多汗症には大きく分けて「原発性多汗症(一次性多汗症)」と「続発性多汗症(二次性多汗症)」の2種類があります。
原発性多汗症は、他の疾患や薬の影響とは無関係に発症する多汗症で、手のひら・足裏・脇の下・顔・頭部といった特定の部位に限って過剰な発汗が見られるものです。原因は自律神経の過剰な働きにあるとされており、精神的な緊張や興奮がなくても発汗が起こりやすい特徴があります。一方で睡眠中には発汗しにくい、という点も原発性多汗症の特徴の一つです。
続発性多汗症は、甲状腺機能亢進症や糖尿病、更年期障害、特定の薬剤の使用などが原因で引き起こされる多汗症です。こちらは全身性の発汗が見られることが多く、まず原因疾患の治療が優先されます。
このため多汗症の診断においては、どちらのタイプかを見極めることが非常に重要です。そのうえで、原発性多汗症と診断された場合は、その重症度を評価し、適切な治療法を選ぶという流れになります。
多汗症は日本国内でも少なくない人が抱えている状態で、特に脇の下(腋窩)の多汗症は「わきが」の問題とも混同されることがありますが、においの有無という点で異なります。多汗症は汗の量が問題であり、においそのものとは別の問題として捉えられています。
Q. 多汗症の重症度はどのように評価されますか?
多汗症の重症度はHDSS(多汗症疾患重症度スケール)という指標で1〜4段階に評価されます。「汗が日常生活にどれほど影響しているか」を本人が自己評価する方式で、スコア3以上が重症と判断され、医療機関での積極的な治療対象となります。
📌 多汗症の重症度レベルとは何か
多汗症の「レベル診断」あるいは「重症度評価」とは、患者さん本人が感じる症状の程度を客観的に数値化するものです。なぜ重症度を評価する必要があるかというと、多汗症の治療は症状の軽さや重さによって大きく選択肢が異なるからです。軽症の方には市販の制汗剤や生活習慣の見直しが有効な場合もありますが、重症の方には医療機関での治療が必要になります。
また、重症度の評価は「保険診療の適応かどうか」を判断する基準にもなります。日本では原発性腋窩多汗症(脇の多汗症)については、一定の重症度以上であれば保険適用で治療を受けられる場合があります。そのため、きちんとした重症度の評価を受けることは、治療費の面でも大切なことです。
重症度を評価する際によく使われるのが「HDSS(Hyperhidrosis Disease Severity Scale)」と呼ばれる尺度です。これは4段階のスコアで重症度を表すもので、クリニックでの診断においても広く使われています。
✨ HDSS(汗の重症度スコア)とは
HDSSはHyperhidrosis Disease Severity Scaleの略で、日本語では「多汗症疾患重症度スケール」とも呼ばれます。
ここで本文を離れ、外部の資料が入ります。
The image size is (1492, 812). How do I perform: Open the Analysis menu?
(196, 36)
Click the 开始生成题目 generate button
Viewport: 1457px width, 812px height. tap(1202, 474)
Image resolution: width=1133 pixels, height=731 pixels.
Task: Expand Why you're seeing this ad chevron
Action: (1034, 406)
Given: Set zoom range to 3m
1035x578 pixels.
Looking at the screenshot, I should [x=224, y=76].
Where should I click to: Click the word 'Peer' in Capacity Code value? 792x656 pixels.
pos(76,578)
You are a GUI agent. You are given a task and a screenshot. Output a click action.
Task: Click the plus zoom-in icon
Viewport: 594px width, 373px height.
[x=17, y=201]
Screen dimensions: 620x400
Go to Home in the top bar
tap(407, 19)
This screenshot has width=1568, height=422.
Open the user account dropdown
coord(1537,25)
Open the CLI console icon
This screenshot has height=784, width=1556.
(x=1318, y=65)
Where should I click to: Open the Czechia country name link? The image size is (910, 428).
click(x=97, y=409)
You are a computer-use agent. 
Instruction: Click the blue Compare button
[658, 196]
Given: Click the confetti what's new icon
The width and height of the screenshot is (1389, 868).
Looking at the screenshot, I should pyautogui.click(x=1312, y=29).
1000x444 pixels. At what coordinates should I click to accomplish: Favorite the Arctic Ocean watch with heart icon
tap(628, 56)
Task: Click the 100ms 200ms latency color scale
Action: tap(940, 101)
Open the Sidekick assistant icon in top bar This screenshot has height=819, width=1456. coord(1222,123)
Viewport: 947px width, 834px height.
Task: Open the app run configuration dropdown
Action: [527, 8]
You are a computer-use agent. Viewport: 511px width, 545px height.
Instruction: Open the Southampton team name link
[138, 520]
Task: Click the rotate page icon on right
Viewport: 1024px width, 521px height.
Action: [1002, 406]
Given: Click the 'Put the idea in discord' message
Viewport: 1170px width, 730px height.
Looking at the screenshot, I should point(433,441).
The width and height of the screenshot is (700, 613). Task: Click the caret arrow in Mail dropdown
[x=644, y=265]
このスケールは「汗の症状が日常生活にどの程度影響しているか」を本人が自己評価するシンプルな問いかけをもとにした指標です。
HDSSは1〜4の4段階で評価されます。具体的な評価内容は以下の通りです。
スコア1は「汗はほとんど気にならず、日常生活に支障はない」という状態を指します。汗をかくことはあっても日常的な困り感がほとんどなく、生活に影響していないレベルです。
スコア2は「汗が気になることはあるが、日常生活にはほとんど支障はない」という状態です。多少の意識はあるものの、仕事や人間関係、外出などに大きな問題は生じていないレベルです。
スコア3は「汗が気になり、日常生活に時々支障をきたす」という状態です。人と握手するのが嫌だ、書類が濡れてしまう、制服や衣服に汗じみができて気になるなど、日常の中で具体的な不便や困惑を感じている状態です。
スコア4は「汗が気になって日常生活に常に支障をきたしている」という最も重い状態です。常に汗を意識して行動が制限され、社会生活や精神的な健康にも大きな影響を及ぼしているレベルです。
一般的には、HDSSのスコアが3以上の場合に「重症の多汗症」と判断されることが多く、医療機関での積極的な治療介入が検討されます。日本の保険診療ガイドラインでは、原発性腋窩多汗症においてHDSSが3以上の患者さんが保険診療の対象になっています。
このスコアは本人の自覚症状をもとにしているため、医師との面談や問診票の記入によって確認されます。「客観的な汗の量」ではなく「本人がどれだけ困っているか」を重視している点が特徴的で、それが治療の必要性を判断するうえでも重要な視点となっています。
Q. 原発性多汗症と続発性多汗症の違いは何ですか?
原発性多汗症は他の疾患と無関係に発症し、手のひら・脇・顔など特定部位に限って過剰発汗が起こります。一方、続発性多汗症は甲状腺機能亢進症や糖尿病などが原因で全身に発汗が見られます。治療方針が異なるため、どちらのタイプかを正確に見極めることが重要です。
🔍 多汗症の重症度別の症状の特徴
重症度によって、実際にどのような症状が見られるのかを整理しておきましょう。これを知ることで、自分の状態がどのレベルに当たるかの目安になります。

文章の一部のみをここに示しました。